Tajeddine and colleagues used 40 high-resolution images from Cassini's narrow-angle camera to pick out and build a 3D map of 260 reference points on the moon's pock-marked surface. They used a sophisticated mathematical approach to track changes in the position of these points as Mimas orbits. The changes show up as a sideways wobble across the field of view.

If the moon was solid, with a core matching the shape of the outer shell, the size of the wobble should have been about 1.9 miles from one side to the other. Instead, it was twice that, Tajeddine says.

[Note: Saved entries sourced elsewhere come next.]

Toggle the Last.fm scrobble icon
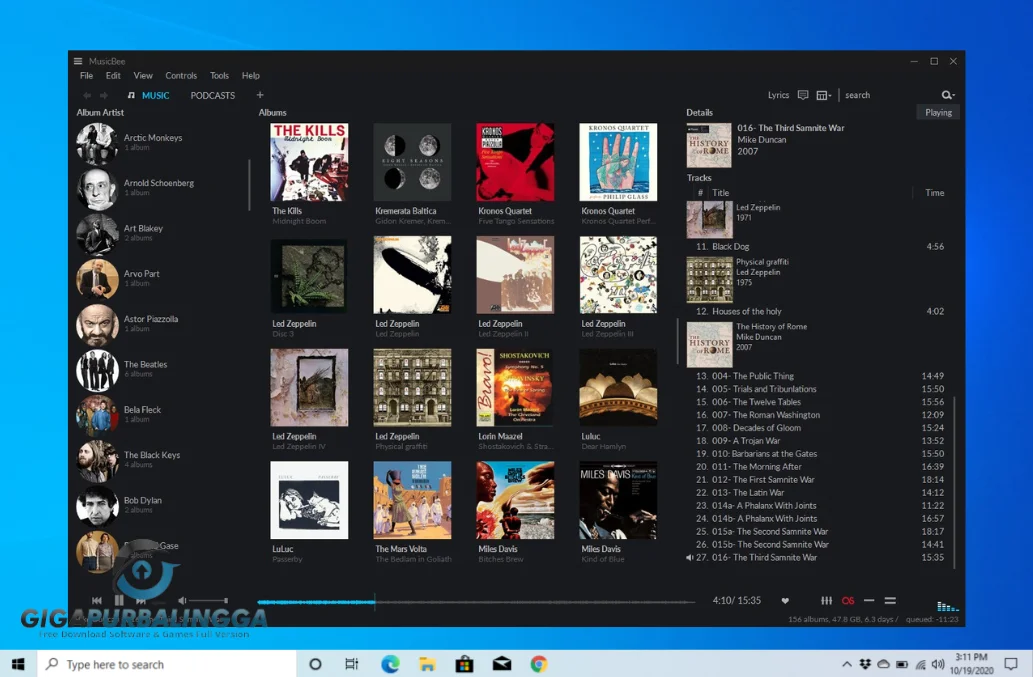 (x=848, y=601)
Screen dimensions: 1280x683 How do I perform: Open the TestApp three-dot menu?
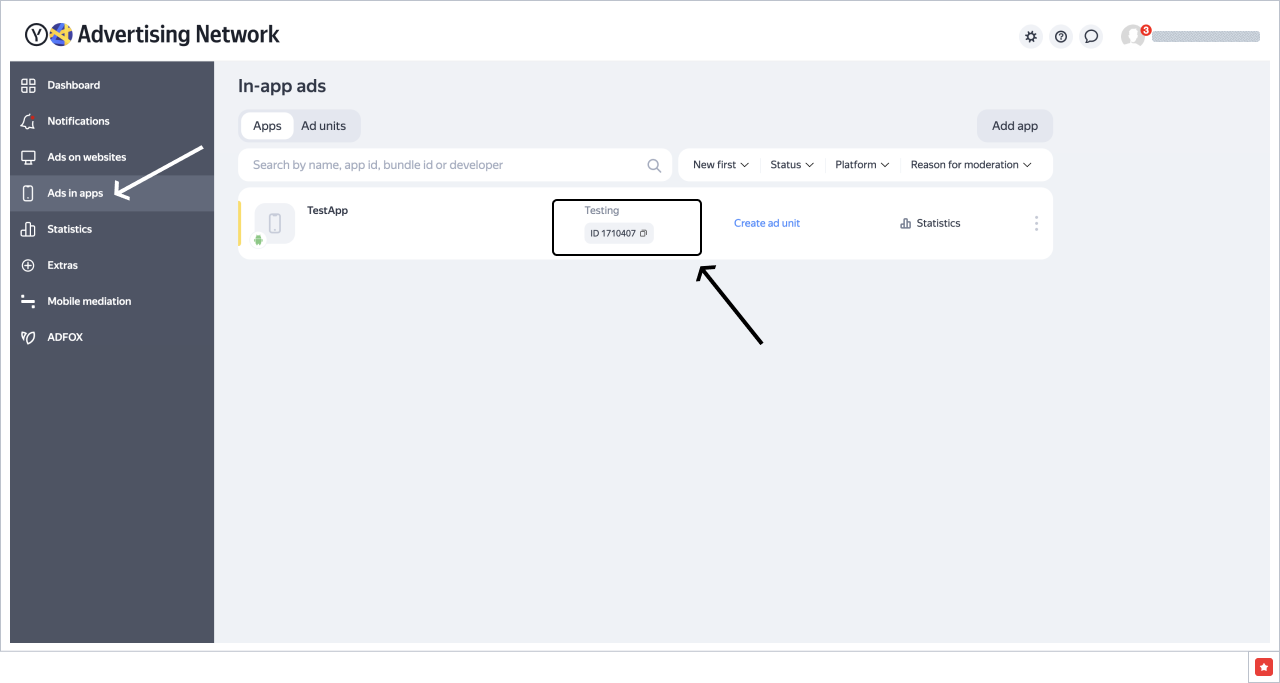coord(1036,223)
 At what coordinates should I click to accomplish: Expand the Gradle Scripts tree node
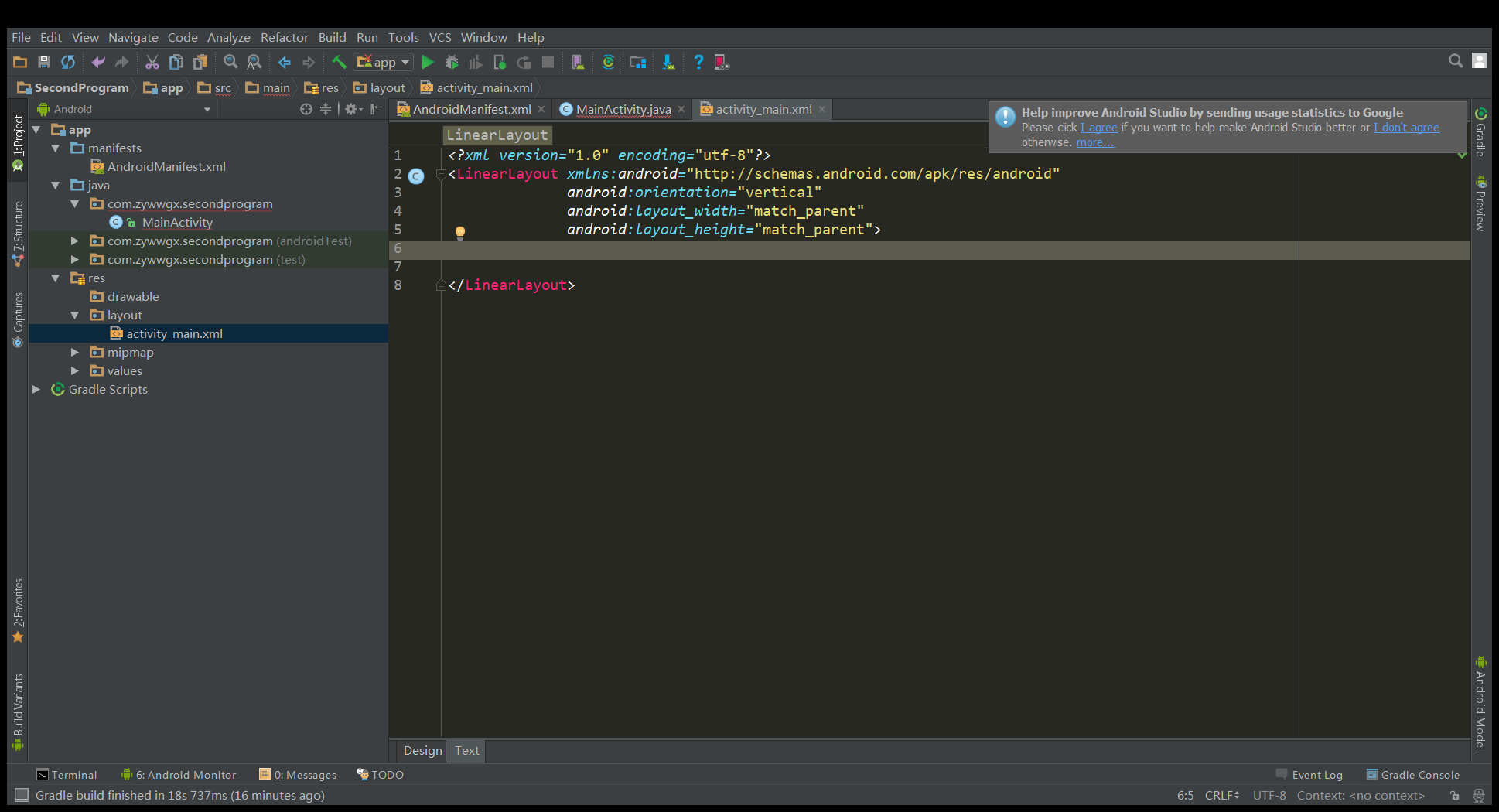point(36,390)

Only two of the models represented plausible explanations. But each explanation still had problems. For instance, if you have a rugby-ball shaped core, the final shape of the moon should resemble that. Mimas does not.

What are the plausible ways you could have a rugby-shaped core and it up with a nearly spherical moon? One very plausible way is with a liquid ocean. The rest of your moon is disconnected from the core by this body of water.

The challenge with the global ocean is Mimas got no evidence on the surface indicating the presence of water underneath, or the activity of water moving up through the crust.

The moon shows none of the surface features that appear on Enceladus, or even Jupiter's moon Europa, that signal past or current reshaping of the surface.

That doesn't need to be a show-stopper for a global-ocean on Mimas, Tajeddine explains, noting that Jupiter's icy moons Ganymede and Callisto show little or no signs of resurfacing but are now thought to host under-ice oceans.

The team offers additional ways to settle the questions surrounding Mimas' interior – one of which would require a close flyby or two of Mimas to measure any unexpected features in its gravitational field. Another would involve detailed temperatures measurements of the surface to hunt for locations that show unexpected warmth.